Plaintiff filed a motion seeking a writ of mandamus against the President, all
premised on the President's supposed duty to him under section 333. Under the All
Writs Act, a federal court has jurisdiction to issue a writ of mandamus only "in aid of' its
jurisdiction. 28 U.S.C. § 1651(a). A federal court may issue a writ of mandamus only if
there is an independent basis for subject matter jurisdiction. See United States v.
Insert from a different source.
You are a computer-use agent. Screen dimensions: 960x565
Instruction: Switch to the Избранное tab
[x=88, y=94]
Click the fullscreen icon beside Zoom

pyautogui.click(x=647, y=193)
Christian, 660 F.2d 892, 894 (3d Cir. 1981) ("Before entertaining" a petition for a writ of
mandamus, the court "must identify a jurisdiction that the issuance of the writ might
assist."). Federal courts have jurisdiction "in the nature of mandamus to compel an
officer or employee of the United States or any agency thereof to perform a duty owed
to Plaintiff." 28 U.S.C. § 1361. Since the President owes Plaintiff no duty under section
333, there is no conceivable basis for issuing a writ of mandamus.
CONCLUSION
The court will vacate that portion of the November 8, 2011 order that provides for
service of the Complaint by the United States Marshals Service. (See 0.1. 13,113.) In
addition, the Court will deny Plaintiff's motion for a writ of mandamus. (0.1. 3.) Finally,
the Court will dismiss the Complaint pursuant to 28 U.S.C. § 1915(e)(2)(B).